WORK TO COMPLETE - Produce a verbatim copy of the entries listed below.

RECORDED DATA -

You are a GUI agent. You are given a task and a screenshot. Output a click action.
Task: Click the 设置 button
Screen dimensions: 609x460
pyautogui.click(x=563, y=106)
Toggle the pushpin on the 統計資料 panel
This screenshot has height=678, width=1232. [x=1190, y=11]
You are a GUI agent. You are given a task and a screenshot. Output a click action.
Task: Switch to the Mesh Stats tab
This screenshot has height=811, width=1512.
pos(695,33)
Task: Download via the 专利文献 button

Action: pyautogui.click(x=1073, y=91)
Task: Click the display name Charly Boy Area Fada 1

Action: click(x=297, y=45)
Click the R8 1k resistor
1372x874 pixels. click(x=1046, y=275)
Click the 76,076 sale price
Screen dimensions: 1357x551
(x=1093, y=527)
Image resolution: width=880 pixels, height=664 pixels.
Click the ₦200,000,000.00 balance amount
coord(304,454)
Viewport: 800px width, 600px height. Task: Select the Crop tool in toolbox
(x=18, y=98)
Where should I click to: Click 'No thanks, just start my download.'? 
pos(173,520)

TASK ANSWER -
You are a GUI agent. You are given a task and a screenshot. Output a click action.
Task: Click the 设置 button
Screen dimensions: 609x460
pyautogui.click(x=563, y=106)
Toggle the pushpin on the 統計資料 panel
This screenshot has height=678, width=1232. [x=1190, y=11]
You are a GUI agent. You are given a task and a screenshot. Output a click action.
Task: Switch to the Mesh Stats tab
This screenshot has height=811, width=1512.
pos(695,33)
Task: Download via the 专利文献 button

Action: pyautogui.click(x=1073, y=91)
Task: Click the display name Charly Boy Area Fada 1

Action: click(x=297, y=45)
Click the R8 1k resistor
1372x874 pixels. click(x=1046, y=275)
Click the 76,076 sale price
Screen dimensions: 1357x551
(x=1093, y=527)
Image resolution: width=880 pixels, height=664 pixels.
Click the ₦200,000,000.00 balance amount
coord(304,454)
Viewport: 800px width, 600px height. Task: Select the Crop tool in toolbox
(x=18, y=98)
Where should I click to: Click 'No thanks, just start my download.'? 
pos(173,520)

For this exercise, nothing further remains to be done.